■ Предложенный отрывок
Кто нас ждёт на последней станции? И когда нас догонят те, кто позади нас?
Маскируйте маски, выходите в люди, здесь не ждут отставших.
Шестой час утра. Позади ещё одна ночь. Я не люблю чёрный, но краски каждой ночи – ещё один опиум в копилке моих пристрастий. Меня не тревожат красочные цвета стен, голоса за окном и бесконечные звонки телефона. Так проще чувствовать.
А какие у вас чувства внутри?
Земля отвернулась от Солнца, а я отвернулся от ритма, что порою рвёт меня на куски. И вправду, если темноту измеряют степенью отсутствие света, то значит боль нужно измерять степенью отсутствия счастья.
А вы счастливы?
Мне часто снятся сны, в которых я остаюсь один под эгидою стен. Я лежу на кровати и наслаждаюсь красотой темноты. Мои мысли наполнены тревогой перед погружением в копию сна. Это похоже на шприц, наполненный воздухом перед уколом в вену. Я пулей рвусь к стене и жму выключатель, чтобы заполнить комнату светом вольфрамовой лампы. Но она не загорится. Все попытки тщетны. Это словно маленькое безумие, которое оставляет огромный прожиг на ткани моего спокойствия.
Ночь в моём сне – очень тревожное время. Что-то вроде раздвоения восприятия в разных пространствах.
А какая она в ваших снах?

■ Задание
Допишите отрывок о ночи и снах, начав сразу после его последней фразы. Записи, приведённые далее, к этой работе не относятся.

■ Исходный материал

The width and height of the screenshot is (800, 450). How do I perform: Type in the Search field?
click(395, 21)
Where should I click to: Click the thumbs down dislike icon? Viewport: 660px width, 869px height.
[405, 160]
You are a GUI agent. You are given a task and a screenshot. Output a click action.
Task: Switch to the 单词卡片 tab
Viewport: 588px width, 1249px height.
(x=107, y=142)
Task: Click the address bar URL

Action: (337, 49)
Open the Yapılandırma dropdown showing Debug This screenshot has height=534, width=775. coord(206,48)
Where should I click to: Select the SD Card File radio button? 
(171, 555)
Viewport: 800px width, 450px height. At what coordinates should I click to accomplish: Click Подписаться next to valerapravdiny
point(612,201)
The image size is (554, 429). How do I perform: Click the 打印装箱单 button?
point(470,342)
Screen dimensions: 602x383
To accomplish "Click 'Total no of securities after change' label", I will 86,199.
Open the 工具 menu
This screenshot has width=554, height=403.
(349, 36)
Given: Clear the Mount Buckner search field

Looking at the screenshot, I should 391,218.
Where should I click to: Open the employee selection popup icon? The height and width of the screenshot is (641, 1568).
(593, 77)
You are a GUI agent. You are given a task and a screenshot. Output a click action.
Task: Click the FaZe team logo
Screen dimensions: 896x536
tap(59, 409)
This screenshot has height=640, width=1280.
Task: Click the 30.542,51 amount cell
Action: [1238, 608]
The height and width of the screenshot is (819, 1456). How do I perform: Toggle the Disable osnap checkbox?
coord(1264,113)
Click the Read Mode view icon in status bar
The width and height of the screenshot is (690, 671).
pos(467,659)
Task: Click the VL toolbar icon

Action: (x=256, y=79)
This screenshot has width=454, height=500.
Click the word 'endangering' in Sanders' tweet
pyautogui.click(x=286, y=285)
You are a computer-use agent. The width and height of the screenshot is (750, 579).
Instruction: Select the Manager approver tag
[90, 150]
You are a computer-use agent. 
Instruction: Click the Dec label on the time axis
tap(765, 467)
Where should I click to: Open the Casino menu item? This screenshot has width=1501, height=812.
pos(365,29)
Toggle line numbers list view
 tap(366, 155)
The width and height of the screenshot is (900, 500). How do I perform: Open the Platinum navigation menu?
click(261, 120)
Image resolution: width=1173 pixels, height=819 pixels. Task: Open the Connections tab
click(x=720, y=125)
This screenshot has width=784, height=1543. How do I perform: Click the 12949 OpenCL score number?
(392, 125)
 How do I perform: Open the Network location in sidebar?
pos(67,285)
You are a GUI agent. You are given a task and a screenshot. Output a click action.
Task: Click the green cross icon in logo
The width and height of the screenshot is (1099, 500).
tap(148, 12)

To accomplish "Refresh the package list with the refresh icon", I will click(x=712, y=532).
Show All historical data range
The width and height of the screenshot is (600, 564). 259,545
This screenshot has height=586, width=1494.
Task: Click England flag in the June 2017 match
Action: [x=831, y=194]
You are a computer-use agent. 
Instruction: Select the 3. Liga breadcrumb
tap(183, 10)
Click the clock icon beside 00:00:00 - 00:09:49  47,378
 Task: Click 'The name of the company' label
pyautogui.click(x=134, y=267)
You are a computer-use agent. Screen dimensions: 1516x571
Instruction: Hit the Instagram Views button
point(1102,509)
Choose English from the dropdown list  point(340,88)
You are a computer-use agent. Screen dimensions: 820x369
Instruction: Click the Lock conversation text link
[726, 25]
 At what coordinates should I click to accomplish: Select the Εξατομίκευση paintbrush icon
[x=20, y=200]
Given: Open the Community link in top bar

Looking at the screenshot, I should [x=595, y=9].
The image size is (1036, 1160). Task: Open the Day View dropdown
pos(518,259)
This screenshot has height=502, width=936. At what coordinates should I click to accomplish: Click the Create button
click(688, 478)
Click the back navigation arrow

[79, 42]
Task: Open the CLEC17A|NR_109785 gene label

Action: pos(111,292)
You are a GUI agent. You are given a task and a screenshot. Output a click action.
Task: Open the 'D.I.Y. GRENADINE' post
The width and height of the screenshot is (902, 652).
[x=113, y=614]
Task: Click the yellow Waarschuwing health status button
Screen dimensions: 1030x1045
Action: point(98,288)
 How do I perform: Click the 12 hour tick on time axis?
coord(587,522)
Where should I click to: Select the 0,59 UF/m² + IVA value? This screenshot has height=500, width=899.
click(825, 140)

■ Ответ к заданию
Жизнь — это поток закономерностей и противоречий внутри нас. Я смотрю на всё это со стороны. И знаете, порой мне кажется, что ночью чёрно-белые краски, но цветные души, а днём цветные краски, но души уже чёрно-белые.
Что значит для вас жизнь? Насколько тщательно вы анализируете этот вопрос? Задаёте ли вы его себе вообще?
Не люблю визиты в больницу. Просто не люблю. Больничная атмосфера сама по себе очень гнетущая, особенно когда ты находишься в отделении, где сами стены впитали всю безнадёжность находящихся там людей. Кто-то из них умер, а кому-то из них предстоит умереть. Шансы на исцеление невысоки, но они есть. Надежды на исцеление больше, чем шансов спастись на самом деле.
Речь пойдёт об онкологическом отделении одной из центральных больниц.
Я не стану упоминать статистику, я просто напишу свои мысли.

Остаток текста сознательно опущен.